I’m actually REALLY glad that happened. Caesar was actually inspired by Planet Of The Apes from the 70s. I wanted something that referenced intelligence in an animal.
When shifting to “King” it became almost an homage to my favorites. “King Kong” and most importantly Stephen King!”
Perhaps an indication of how long it takes to move a film along, is the fact that Brett has mentioned “King” to Back To Frank Black before… way back in 2009 – the film’s origins have strong Millennium connections!
Back To Frank Black: I was absolutely fascinated, and delighted I must say, to hear that the Millennium episode “Beware of the Dog” is inspiring your current project. Are you able to tell us anything about it and why that episode in particular became a source of inspiration for you?
Brett A. Hart: “Beware Of Dog” is a very cool episode. I always found myself going back to it and I can’t explain the allure. In many ways it reminds me of Hitchcock’s “The Birds”, the animals acting independent to rhyme or reason. I love the opening attack with the paradoxical Carpenter’s music playing. The stranger in a strange land kind of reminded me of “Wicker Man”. I believe the dogs they used were Belgium Malinois and I was interested in using a single White Shepherd. Tom Holland (Child’s Play) and I are dog lovers, we both own Shepherds, mine is named Poe after Edgar Allen and initially I drove out to L.A. to discuss working on a project with Tom entitled “Caesar”. The story of a Seeing Eye dog that slowly turns on his blind female master and becomes the Alpha Male of the home.
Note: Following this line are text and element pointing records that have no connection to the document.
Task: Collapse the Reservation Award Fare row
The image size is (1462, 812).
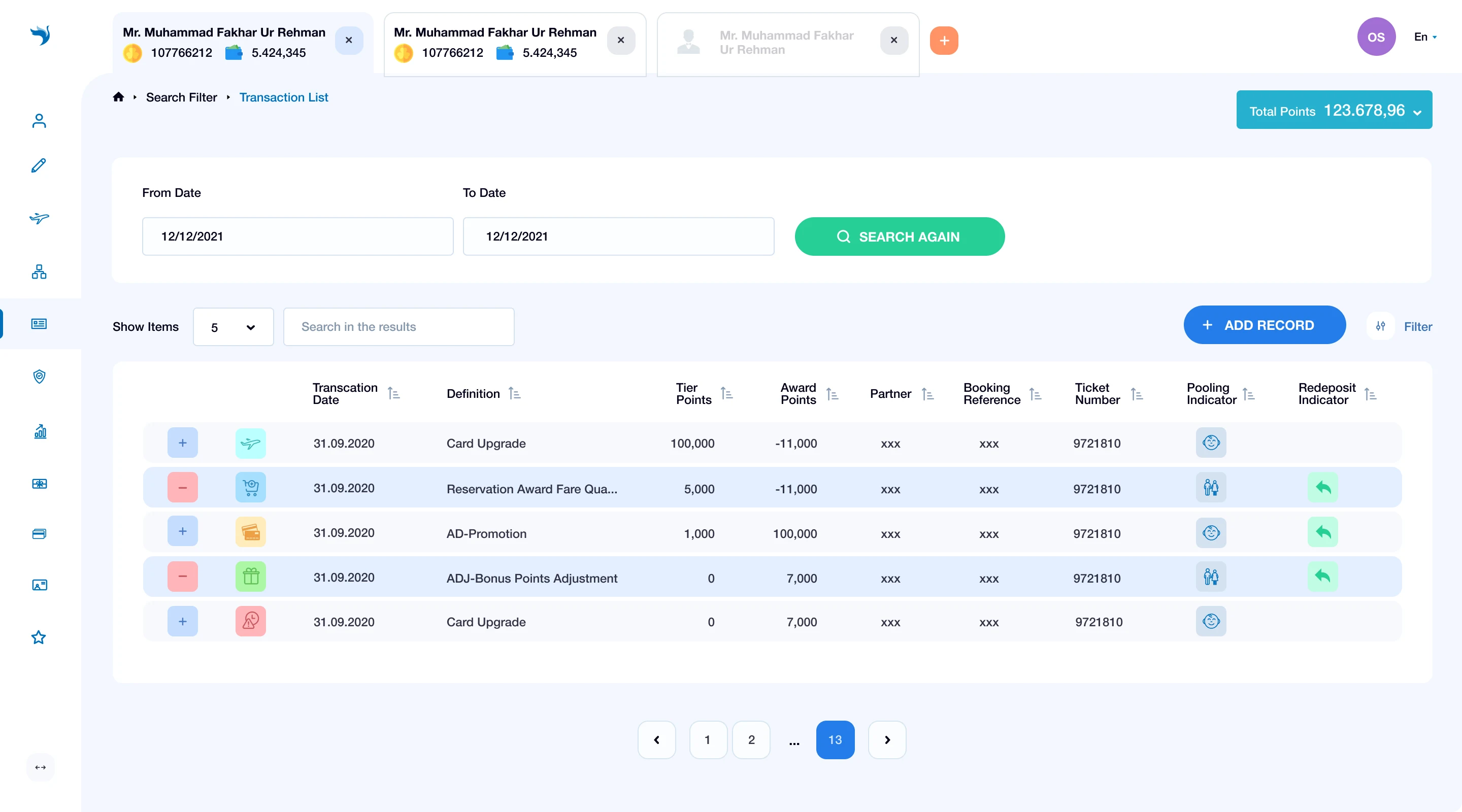Action: coord(182,487)
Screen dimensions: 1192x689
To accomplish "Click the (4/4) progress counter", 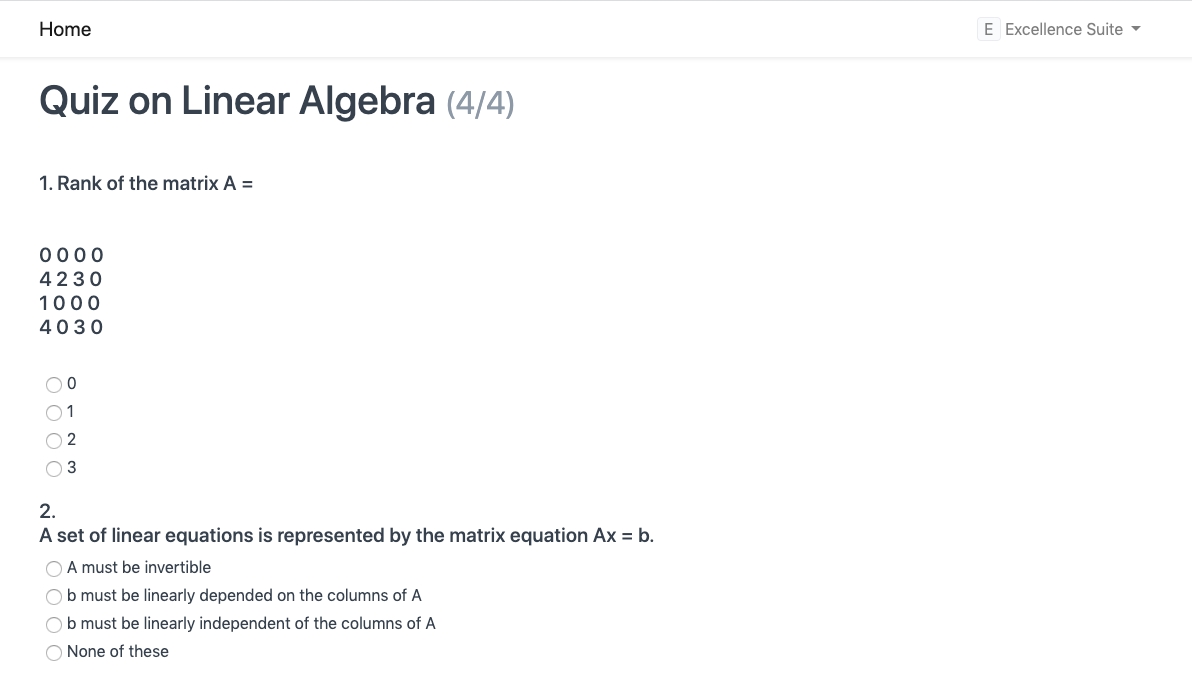I will click(x=480, y=103).
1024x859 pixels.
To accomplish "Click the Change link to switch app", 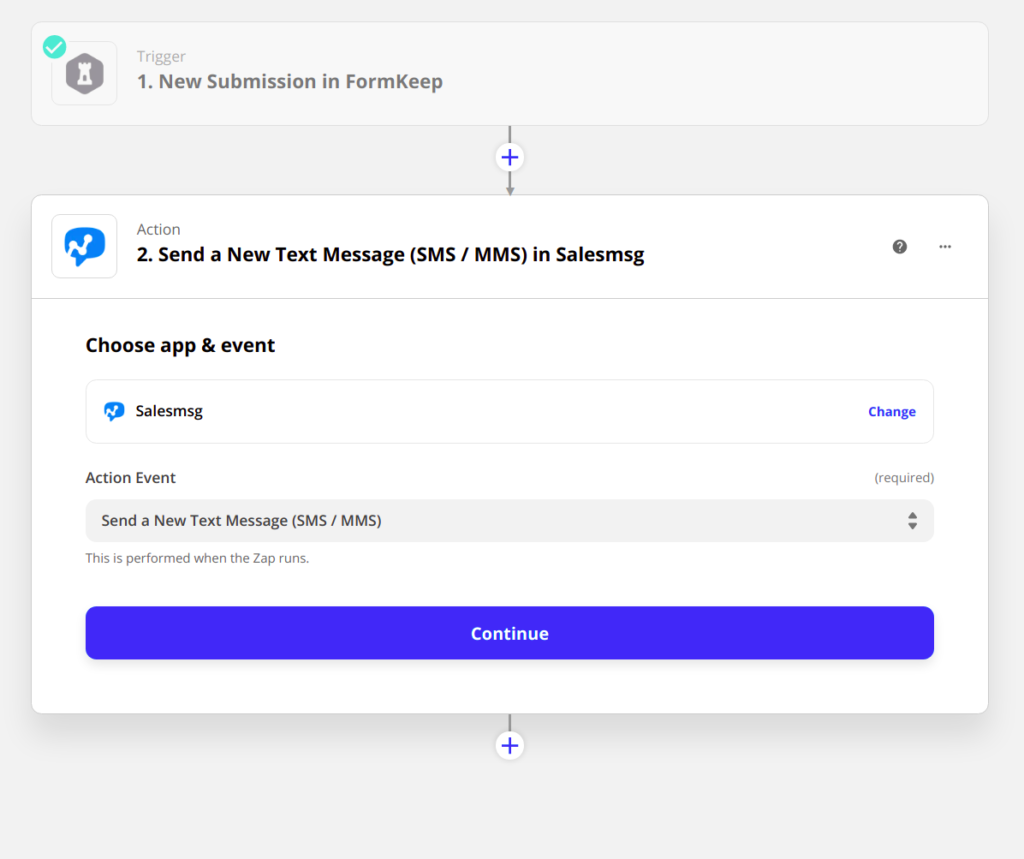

Jeff O’Brien and I had envisioned this as a modern “Little Red Riding Hood” and I’ve been talking to Dee Wallace about reprising her role with a dangerous canine.
Currently, however, Tom and I are looking at another approach and it’s more along the lines of “Beware Of Dog”, a thriller with a wild pack overtaking an isolated area. He’s 30 pages in and writing ferociously. Once he’s completed the first draft, I’ll know which way I want to go. Tom and I have a great deal of respect and admiration for each other and have agreed to be co-producers on whichever canine thriller we go with.
Spread the word – here comes the KING!